*** Opening Given entries ***

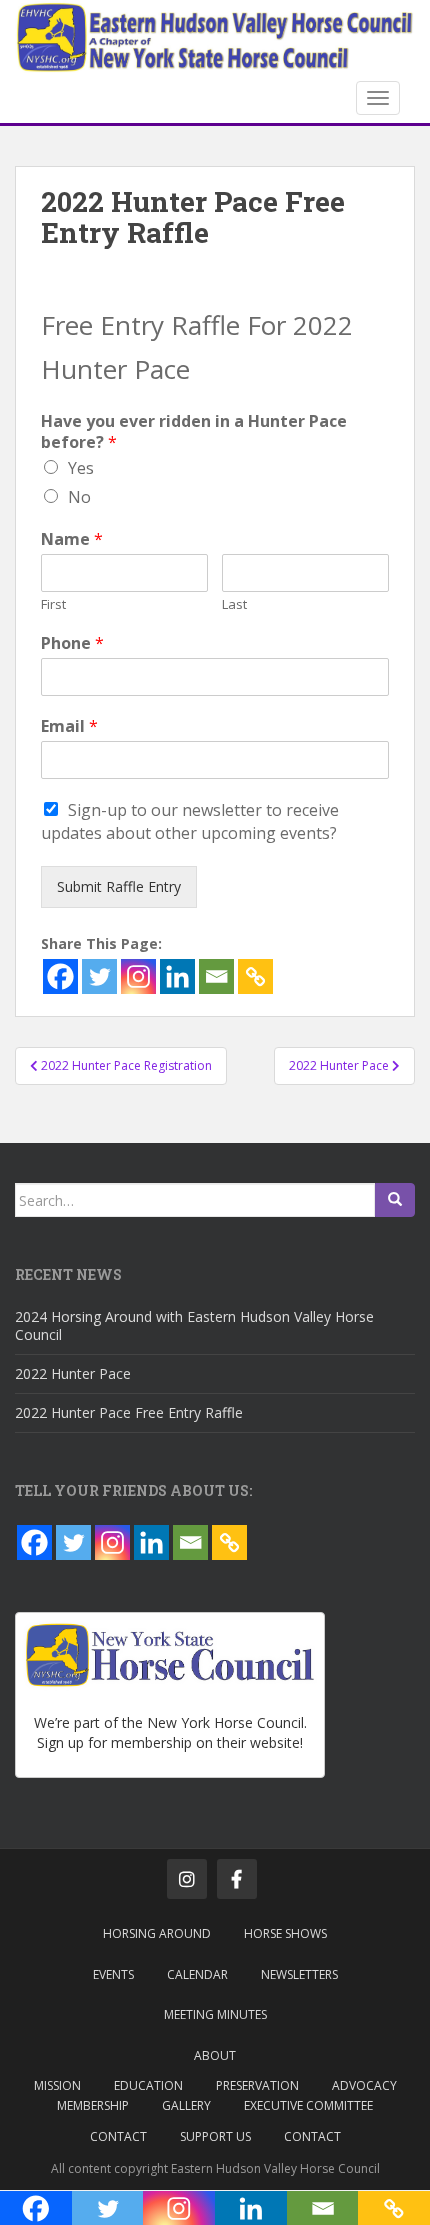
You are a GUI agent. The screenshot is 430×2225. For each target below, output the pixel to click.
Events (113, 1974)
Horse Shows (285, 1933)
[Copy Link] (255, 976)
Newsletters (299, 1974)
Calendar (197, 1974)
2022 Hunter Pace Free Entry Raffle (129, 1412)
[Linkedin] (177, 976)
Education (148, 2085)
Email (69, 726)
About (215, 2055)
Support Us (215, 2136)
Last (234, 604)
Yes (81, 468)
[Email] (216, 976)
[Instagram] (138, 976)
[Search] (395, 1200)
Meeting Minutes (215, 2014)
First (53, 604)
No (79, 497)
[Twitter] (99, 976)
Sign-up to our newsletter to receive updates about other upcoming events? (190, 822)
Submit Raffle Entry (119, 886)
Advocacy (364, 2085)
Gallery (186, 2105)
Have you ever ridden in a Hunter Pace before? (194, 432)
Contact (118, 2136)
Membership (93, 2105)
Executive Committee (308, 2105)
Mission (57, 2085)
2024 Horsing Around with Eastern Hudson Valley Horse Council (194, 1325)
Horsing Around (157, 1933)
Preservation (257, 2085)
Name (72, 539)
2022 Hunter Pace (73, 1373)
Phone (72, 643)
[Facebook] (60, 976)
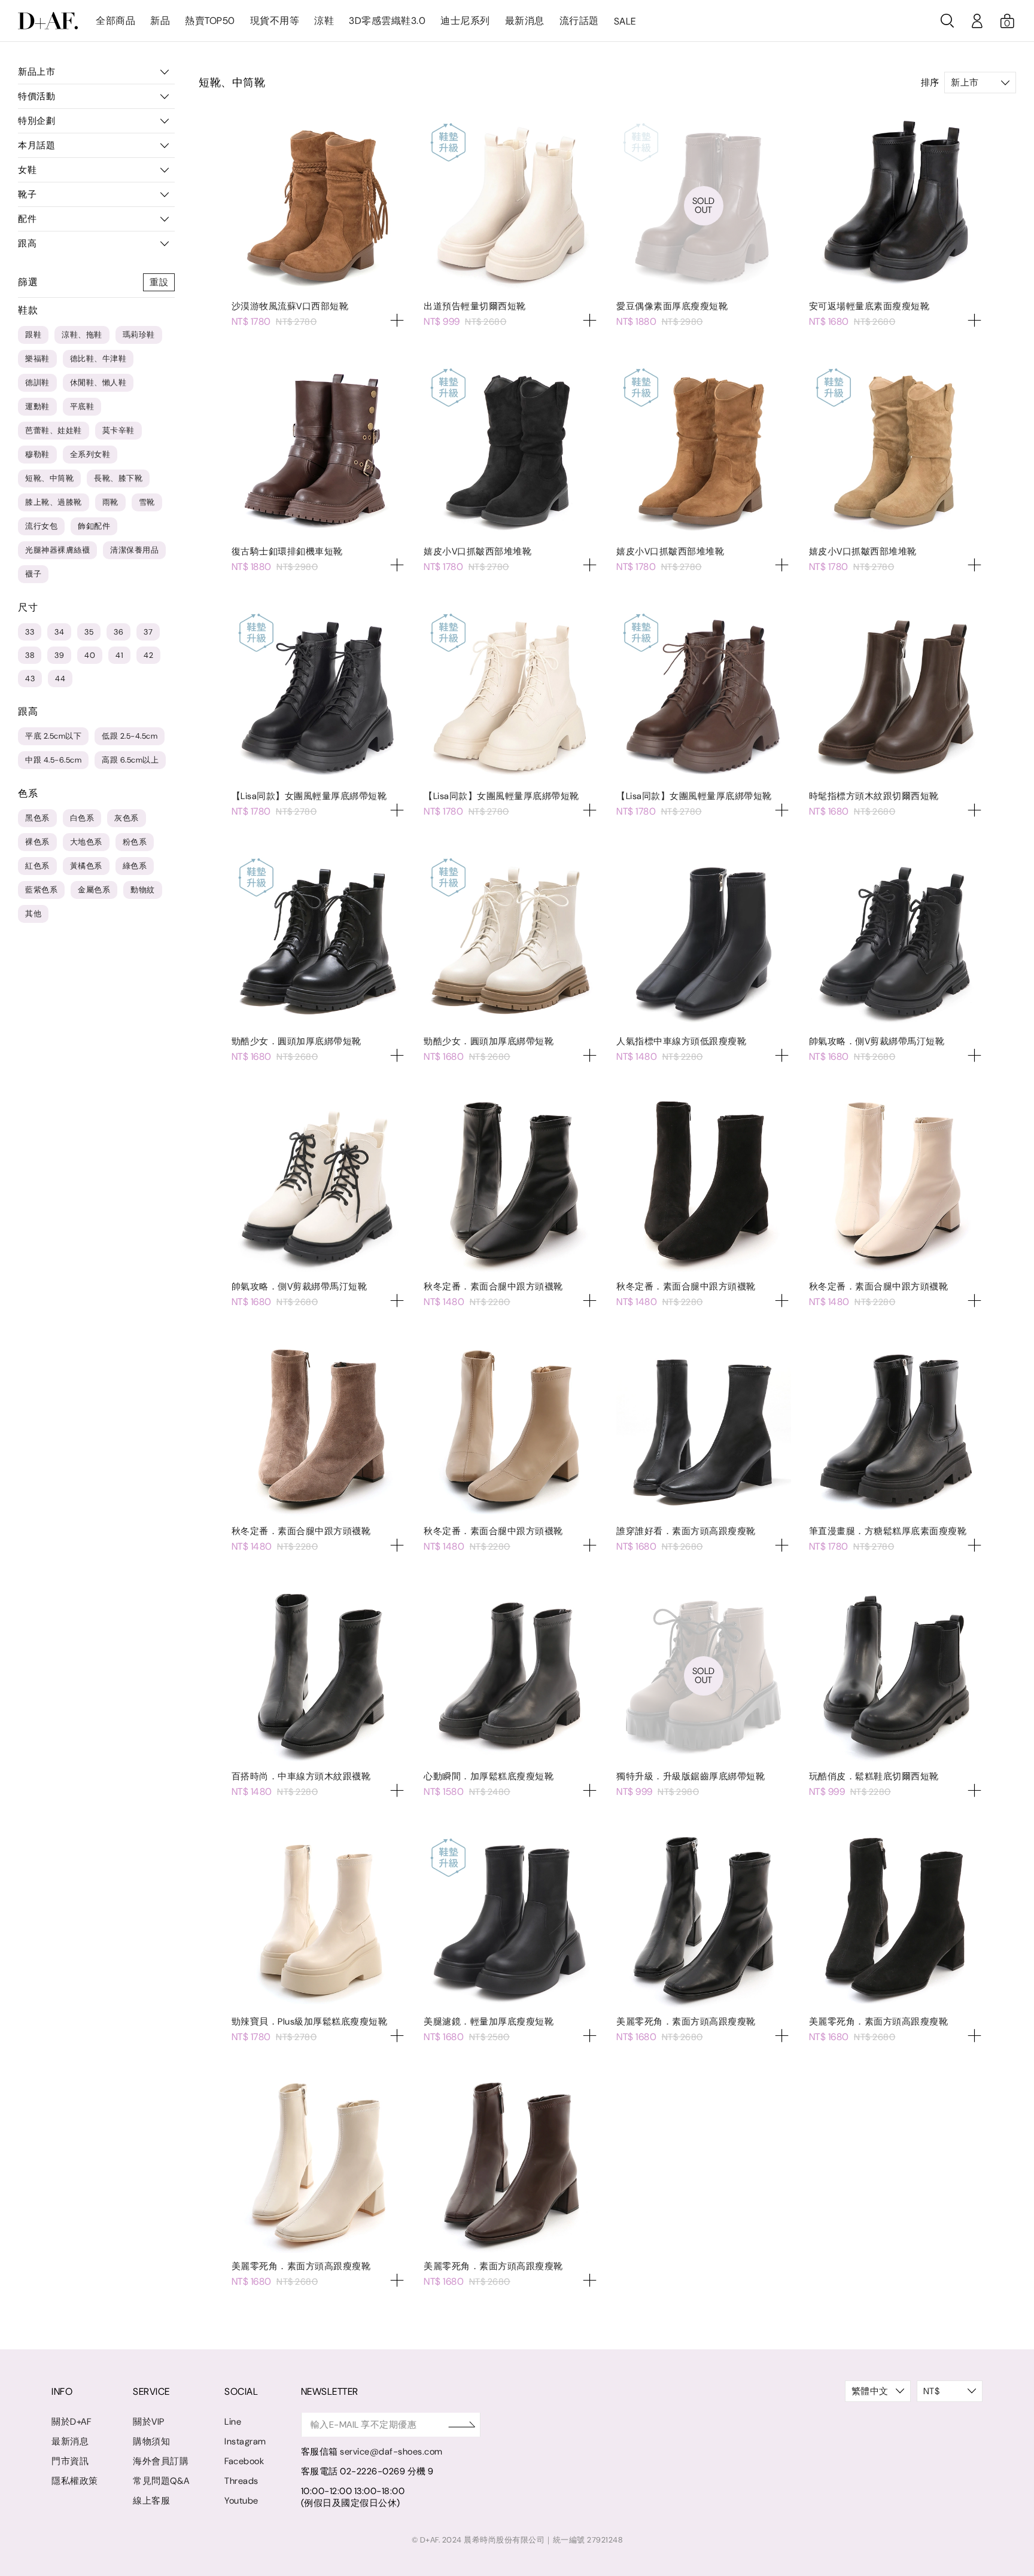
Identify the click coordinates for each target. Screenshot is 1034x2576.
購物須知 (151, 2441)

*** Closing Given entries ***

● **The problem**
The records above are to be retyped exactly, with every picture left out.

● **Task response**
You are a GUI agent. The screenshot is 430×2225. For each target below, output the pixel to click.
Events (113, 1974)
Horse Shows (285, 1933)
[Copy Link] (255, 976)
Newsletters (299, 1974)
Calendar (197, 1974)
2022 Hunter Pace Free Entry Raffle (129, 1412)
[Linkedin] (177, 976)
Education (148, 2085)
Email (69, 726)
About (215, 2055)
Support Us (215, 2136)
Last (234, 604)
Yes (81, 468)
[Email] (216, 976)
[Instagram] (138, 976)
[Search] (395, 1200)
Meeting Minutes (215, 2014)
First (53, 604)
No (79, 497)
[Twitter] (99, 976)
Sign-up to our newsletter to receive updates about other upcoming events? (190, 822)
Submit Raffle Entry (119, 886)
Advocacy (364, 2085)
Gallery (186, 2105)
Have you ever ridden in a Hunter Pace before? (194, 432)
Contact (118, 2136)
Membership (93, 2105)
Executive Committee (308, 2105)
Mission (57, 2085)
2024 Horsing Around with Eastern Hudson Valley Horse Council (194, 1325)
Horsing Around (157, 1933)
Preservation (257, 2085)
Name (72, 539)
2022 Hunter Pace (73, 1373)
Phone (72, 643)
[Facebook] (60, 976)
Identify the click coordinates for each target. Screenshot is 1034x2576.
購物須知 (151, 2441)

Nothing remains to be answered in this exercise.